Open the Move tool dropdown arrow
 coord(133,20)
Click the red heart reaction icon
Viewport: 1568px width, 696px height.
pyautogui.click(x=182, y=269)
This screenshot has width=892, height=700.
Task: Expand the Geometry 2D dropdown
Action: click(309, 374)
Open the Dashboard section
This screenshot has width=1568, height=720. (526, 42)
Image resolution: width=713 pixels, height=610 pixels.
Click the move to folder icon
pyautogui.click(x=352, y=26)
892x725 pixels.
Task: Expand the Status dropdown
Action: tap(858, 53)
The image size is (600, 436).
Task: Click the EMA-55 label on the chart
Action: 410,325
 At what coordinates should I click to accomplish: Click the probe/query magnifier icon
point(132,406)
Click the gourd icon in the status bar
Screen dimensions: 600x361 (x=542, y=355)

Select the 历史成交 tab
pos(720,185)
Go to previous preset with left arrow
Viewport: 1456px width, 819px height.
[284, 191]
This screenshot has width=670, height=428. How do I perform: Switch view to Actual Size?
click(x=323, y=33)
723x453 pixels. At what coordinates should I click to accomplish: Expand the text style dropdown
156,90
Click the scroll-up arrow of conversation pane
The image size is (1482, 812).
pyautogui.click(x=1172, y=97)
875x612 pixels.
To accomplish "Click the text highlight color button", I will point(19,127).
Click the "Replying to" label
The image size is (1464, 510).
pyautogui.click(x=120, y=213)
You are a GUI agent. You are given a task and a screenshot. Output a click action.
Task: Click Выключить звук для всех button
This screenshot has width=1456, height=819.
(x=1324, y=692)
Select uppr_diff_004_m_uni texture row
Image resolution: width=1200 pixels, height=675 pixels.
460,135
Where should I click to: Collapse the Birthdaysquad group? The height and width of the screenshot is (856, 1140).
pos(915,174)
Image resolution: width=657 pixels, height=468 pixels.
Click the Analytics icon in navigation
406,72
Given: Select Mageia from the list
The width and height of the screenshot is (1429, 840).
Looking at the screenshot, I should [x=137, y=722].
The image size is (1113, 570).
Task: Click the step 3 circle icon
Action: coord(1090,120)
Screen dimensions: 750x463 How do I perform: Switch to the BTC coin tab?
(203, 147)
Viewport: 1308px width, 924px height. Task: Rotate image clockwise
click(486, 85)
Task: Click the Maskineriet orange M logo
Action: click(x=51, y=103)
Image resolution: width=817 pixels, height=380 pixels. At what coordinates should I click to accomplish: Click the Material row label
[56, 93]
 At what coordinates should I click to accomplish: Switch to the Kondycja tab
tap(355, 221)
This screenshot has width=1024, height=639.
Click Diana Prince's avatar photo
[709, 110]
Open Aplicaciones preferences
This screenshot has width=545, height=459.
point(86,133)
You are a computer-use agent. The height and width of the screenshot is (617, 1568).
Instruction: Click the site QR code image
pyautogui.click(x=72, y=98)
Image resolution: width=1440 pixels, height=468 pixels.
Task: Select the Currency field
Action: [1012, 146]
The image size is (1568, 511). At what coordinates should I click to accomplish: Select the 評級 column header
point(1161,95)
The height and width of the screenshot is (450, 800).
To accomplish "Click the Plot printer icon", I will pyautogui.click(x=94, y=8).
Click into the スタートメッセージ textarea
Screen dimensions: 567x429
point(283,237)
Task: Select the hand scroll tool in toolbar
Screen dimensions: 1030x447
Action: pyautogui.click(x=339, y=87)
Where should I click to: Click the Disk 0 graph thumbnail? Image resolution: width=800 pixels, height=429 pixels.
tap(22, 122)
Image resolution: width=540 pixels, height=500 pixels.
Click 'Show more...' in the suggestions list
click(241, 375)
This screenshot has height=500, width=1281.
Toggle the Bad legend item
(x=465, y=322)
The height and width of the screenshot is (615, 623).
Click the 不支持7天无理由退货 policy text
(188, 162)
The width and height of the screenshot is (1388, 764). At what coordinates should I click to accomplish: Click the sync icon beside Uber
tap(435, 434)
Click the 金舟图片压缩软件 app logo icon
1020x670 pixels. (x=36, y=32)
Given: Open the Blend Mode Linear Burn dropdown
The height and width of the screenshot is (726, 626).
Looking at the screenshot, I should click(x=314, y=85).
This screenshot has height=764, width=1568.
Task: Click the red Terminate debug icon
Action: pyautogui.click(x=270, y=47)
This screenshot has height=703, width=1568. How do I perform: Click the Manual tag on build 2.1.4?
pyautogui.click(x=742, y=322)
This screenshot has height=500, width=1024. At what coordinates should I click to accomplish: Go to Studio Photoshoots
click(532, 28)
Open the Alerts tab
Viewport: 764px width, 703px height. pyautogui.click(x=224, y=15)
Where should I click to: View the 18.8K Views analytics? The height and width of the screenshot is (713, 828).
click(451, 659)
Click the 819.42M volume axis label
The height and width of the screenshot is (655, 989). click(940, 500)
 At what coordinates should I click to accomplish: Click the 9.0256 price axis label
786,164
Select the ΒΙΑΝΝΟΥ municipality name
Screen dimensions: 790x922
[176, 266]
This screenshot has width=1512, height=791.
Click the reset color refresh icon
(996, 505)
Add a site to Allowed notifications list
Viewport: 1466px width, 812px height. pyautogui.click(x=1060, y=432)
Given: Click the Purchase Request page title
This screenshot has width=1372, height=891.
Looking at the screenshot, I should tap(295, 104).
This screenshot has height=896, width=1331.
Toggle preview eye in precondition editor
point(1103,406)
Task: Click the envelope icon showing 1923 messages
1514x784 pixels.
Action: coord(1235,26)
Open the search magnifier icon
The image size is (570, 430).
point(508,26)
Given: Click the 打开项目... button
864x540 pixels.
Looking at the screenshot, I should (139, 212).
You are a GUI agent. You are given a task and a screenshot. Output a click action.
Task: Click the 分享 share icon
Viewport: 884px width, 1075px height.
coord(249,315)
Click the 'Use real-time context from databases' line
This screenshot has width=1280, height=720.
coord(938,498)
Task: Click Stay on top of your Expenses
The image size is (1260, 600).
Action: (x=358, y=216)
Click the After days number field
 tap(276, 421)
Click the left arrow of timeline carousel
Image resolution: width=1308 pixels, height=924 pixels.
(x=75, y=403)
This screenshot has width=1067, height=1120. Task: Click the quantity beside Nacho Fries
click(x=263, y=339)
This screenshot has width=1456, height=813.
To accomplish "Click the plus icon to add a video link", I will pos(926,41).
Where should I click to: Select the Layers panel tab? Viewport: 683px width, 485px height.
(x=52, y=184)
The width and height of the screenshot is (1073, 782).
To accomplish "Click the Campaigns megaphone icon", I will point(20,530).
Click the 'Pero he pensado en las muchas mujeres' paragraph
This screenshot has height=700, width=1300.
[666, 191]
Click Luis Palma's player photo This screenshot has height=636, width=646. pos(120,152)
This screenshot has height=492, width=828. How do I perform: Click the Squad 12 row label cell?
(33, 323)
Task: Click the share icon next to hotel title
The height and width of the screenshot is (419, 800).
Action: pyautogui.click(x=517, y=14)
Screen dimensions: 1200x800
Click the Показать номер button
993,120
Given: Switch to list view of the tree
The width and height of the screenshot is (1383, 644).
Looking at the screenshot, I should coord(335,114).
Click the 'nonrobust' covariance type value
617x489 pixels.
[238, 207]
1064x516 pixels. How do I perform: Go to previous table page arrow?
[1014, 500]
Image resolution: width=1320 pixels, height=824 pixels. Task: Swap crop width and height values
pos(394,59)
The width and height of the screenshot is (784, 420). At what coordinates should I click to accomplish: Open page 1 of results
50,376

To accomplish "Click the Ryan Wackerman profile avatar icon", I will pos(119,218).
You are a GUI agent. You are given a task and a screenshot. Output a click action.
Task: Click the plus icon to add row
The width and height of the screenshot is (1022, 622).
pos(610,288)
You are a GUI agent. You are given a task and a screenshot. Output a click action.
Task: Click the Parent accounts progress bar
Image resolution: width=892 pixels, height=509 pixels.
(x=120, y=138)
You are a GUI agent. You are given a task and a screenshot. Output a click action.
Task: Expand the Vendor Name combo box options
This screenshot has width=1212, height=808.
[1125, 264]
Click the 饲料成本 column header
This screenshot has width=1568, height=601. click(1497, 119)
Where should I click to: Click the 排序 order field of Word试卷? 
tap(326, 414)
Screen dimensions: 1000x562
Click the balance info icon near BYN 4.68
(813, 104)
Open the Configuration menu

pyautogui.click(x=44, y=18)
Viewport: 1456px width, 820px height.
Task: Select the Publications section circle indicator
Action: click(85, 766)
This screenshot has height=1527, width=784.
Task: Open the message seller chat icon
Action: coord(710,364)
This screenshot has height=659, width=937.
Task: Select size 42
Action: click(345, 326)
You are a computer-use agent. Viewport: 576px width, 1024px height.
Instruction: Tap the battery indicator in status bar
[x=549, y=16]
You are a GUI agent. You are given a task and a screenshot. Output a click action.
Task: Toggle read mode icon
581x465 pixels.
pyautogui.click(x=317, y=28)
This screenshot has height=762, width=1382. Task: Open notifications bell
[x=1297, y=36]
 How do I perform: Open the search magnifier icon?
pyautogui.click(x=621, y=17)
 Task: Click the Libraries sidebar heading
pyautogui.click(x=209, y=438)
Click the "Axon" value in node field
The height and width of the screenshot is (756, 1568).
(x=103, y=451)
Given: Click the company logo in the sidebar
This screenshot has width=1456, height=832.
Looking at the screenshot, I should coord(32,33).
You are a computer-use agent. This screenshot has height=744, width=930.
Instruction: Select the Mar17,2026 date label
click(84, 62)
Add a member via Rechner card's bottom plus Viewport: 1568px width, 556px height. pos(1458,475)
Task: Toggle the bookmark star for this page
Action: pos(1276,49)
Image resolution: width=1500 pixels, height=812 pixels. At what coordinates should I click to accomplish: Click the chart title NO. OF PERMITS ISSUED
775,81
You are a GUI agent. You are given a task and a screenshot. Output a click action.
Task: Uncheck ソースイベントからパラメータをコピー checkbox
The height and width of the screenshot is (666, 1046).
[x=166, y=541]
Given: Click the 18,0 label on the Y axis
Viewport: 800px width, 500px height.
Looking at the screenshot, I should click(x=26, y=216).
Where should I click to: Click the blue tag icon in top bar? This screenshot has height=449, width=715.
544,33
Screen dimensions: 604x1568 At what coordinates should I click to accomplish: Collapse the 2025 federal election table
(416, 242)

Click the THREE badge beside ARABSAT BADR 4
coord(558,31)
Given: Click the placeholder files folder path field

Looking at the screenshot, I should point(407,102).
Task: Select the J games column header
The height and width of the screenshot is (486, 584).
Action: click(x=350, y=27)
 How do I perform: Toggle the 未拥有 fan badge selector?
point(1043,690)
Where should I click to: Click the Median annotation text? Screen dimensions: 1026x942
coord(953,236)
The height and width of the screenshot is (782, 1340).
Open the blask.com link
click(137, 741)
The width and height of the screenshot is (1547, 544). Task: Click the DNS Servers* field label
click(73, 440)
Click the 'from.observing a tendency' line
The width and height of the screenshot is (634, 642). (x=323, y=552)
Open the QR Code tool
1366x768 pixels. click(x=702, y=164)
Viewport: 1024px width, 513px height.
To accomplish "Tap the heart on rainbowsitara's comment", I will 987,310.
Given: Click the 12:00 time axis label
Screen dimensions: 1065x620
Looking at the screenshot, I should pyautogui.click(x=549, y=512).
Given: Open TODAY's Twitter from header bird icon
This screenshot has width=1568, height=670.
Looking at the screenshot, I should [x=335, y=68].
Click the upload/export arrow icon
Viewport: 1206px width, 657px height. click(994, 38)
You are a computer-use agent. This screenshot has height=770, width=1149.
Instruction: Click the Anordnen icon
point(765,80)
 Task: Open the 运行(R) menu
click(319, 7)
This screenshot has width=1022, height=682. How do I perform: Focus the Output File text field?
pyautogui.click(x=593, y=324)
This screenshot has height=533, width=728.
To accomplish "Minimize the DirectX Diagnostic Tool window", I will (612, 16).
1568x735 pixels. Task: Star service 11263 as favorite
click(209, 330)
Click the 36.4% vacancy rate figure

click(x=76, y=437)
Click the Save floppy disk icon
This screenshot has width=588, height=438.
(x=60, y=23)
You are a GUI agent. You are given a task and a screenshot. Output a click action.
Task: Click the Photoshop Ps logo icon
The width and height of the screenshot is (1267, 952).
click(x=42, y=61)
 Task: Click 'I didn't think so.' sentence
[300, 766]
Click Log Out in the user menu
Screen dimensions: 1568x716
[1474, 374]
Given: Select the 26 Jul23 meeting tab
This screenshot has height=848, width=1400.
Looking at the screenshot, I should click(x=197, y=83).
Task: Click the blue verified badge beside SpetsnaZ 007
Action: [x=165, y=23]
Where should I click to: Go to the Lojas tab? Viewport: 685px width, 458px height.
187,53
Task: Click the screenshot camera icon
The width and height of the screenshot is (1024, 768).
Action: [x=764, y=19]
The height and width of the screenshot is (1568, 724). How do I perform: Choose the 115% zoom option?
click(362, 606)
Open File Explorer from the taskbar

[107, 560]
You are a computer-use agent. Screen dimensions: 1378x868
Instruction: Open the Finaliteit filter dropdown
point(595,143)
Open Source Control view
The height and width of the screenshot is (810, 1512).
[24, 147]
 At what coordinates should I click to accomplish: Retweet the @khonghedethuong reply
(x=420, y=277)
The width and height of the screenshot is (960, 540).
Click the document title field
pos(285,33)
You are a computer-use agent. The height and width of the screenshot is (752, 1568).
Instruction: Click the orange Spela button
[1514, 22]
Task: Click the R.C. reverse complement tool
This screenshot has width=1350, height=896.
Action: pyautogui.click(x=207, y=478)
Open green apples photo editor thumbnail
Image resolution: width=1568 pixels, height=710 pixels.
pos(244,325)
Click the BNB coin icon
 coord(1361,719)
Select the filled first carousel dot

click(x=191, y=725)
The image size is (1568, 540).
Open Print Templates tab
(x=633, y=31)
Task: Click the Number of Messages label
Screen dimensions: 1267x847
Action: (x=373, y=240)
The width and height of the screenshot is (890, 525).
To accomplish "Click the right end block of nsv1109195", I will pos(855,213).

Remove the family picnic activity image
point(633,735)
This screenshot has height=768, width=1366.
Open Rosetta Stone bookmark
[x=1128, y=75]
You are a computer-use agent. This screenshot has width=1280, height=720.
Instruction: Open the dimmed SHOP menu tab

———

→ Do this: Rewrite the lines starting at the one containing "Image resolution: width=540" and ending at the one containing "1020x670 pixels. (x=36, y=32)", swapping "screenshot" for "screen capture" and leaving everything else as it is.

→ Exercise result:
Image resolution: width=540 pixels, height=500 pixels.
Click 'Show more...' in the suggestions list
click(241, 375)
This screen capture has height=500, width=1281.
Toggle the Bad legend item
(x=465, y=322)
The height and width of the screen capture is (615, 623).
Click the 不支持7天无理由退货 policy text
(188, 162)
The width and height of the screen capture is (1388, 764). At what coordinates should I click to accomplish: Click the sync icon beside Uber
tap(435, 434)
Click the 金舟图片压缩软件 app logo icon
1020x670 pixels. (x=36, y=32)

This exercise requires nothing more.